PROBLEM 1: In the post on smoothing tank-level data, reproduce word for word the stretch from "If it's a ship" through "distance between them.".
PROBLEM 2: According to the post on smoothing tank-level data, what size should the FIFO be?
PROBLEM 3: Extend the post on smoothing tank-level data, picking up after its last sentence.

Without sharing data with the draining it is this more or less just educated guess...

I would try a sliding average (with a window at least of size of the bump) that will smooth out the bumps, but could destroy the draining as we do not know what properties such signals have.

So I would try something like this:

  1. find bump max period

    If it's a ship and tank with a constant shape then the maximum bump period is fixed from the maximum wave size the ship is capable of withstand and the length of the ship and scaled by the tank shape and size. If you do not know this period, you can measure it on the fly by finding a few consequent local minima/maxima (peeks) and take the maximum distance between them.

  2. Create a function that detects draining

    How to do it? I can not say as I have no idea how the data looks like as you did not share it.

  3. Process your data (ahead enough samples)

    So I would construct a FIFO of size equal to your sliding average window. First fill the FIFO with starting samples entirely and then pass your samples to it. But instead of storing/showing/plotting the output value, use average of all the values in the FIFO instead.

STORED ROWS:
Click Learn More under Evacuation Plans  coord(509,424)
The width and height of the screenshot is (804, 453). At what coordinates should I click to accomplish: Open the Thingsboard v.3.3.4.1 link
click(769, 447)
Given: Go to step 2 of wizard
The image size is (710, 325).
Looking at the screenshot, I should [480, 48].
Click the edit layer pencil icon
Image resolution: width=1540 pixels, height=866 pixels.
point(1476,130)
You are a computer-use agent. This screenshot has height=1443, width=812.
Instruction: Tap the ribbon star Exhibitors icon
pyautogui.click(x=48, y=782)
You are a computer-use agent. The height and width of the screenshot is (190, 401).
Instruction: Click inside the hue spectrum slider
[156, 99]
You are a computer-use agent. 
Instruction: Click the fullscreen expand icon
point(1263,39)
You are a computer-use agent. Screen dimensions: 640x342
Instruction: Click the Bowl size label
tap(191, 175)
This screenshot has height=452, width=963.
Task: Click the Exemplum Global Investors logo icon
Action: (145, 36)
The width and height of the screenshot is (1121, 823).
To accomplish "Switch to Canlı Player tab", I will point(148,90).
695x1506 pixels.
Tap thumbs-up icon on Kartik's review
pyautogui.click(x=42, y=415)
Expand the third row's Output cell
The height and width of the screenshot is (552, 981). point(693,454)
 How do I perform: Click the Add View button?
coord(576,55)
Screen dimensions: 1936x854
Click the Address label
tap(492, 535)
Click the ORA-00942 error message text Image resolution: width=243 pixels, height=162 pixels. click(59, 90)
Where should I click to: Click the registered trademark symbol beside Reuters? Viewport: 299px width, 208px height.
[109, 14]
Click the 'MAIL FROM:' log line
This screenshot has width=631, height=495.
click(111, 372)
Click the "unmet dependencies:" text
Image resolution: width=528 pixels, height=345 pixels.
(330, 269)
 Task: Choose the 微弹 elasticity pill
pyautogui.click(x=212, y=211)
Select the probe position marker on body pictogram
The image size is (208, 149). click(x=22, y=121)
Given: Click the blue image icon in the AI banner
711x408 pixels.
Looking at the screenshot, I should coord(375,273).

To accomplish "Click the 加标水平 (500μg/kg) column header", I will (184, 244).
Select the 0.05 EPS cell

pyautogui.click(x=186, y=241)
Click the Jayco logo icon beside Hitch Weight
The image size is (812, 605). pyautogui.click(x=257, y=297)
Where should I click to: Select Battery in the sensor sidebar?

FINAL RESULT 1:
If it's a ship and tank with a constant shape then the maximum bump period is fixed from the maximum wave size the ship is capable of withstand and the length of the ship and scaled by the tank shape and size. If you do not know this period, you can measure it on the fly by finding a few consequent local minima/maxima (peeks) and take the maximum distance between them.

FINAL RESULT 2: Equal to the size of the sliding average window.

FINAL RESULT 3:
    Here is the output for your bumped signal before (black) and after (blue) sliding average of FIFO (window) size 9 samples:

    Plot

    Beware the data is time shifted (delayed) from the original signal by the half size of the FIFO (I shifted it back on the plot so the plots corresponds to each other).

  4. If draining is detected and sliding average destroys it

    You need to temporarily disable sliding average before the draining starts (just by using smaller sliding window size). You can interpolate the size from original value to 1 linearly just before draining... And then back after it, so the signal will not lose smoothness. However, it's possible that a sliding average will preserve the draining information entirely and this part is not needed. There is no way knowing without relevant data.

If you need something more advanced then if you got more detailed data you can assume that the shape of the bumps have a specific shape (due to shape of tank in which the fuel oscillates). So you could FFT the signal, remove frequencies specific to the bumps and reconstruct back by inverse FFT. If you want to avoid the complex domain, you could try to do this with DCT. However, for such tasks we do not have enough measured data.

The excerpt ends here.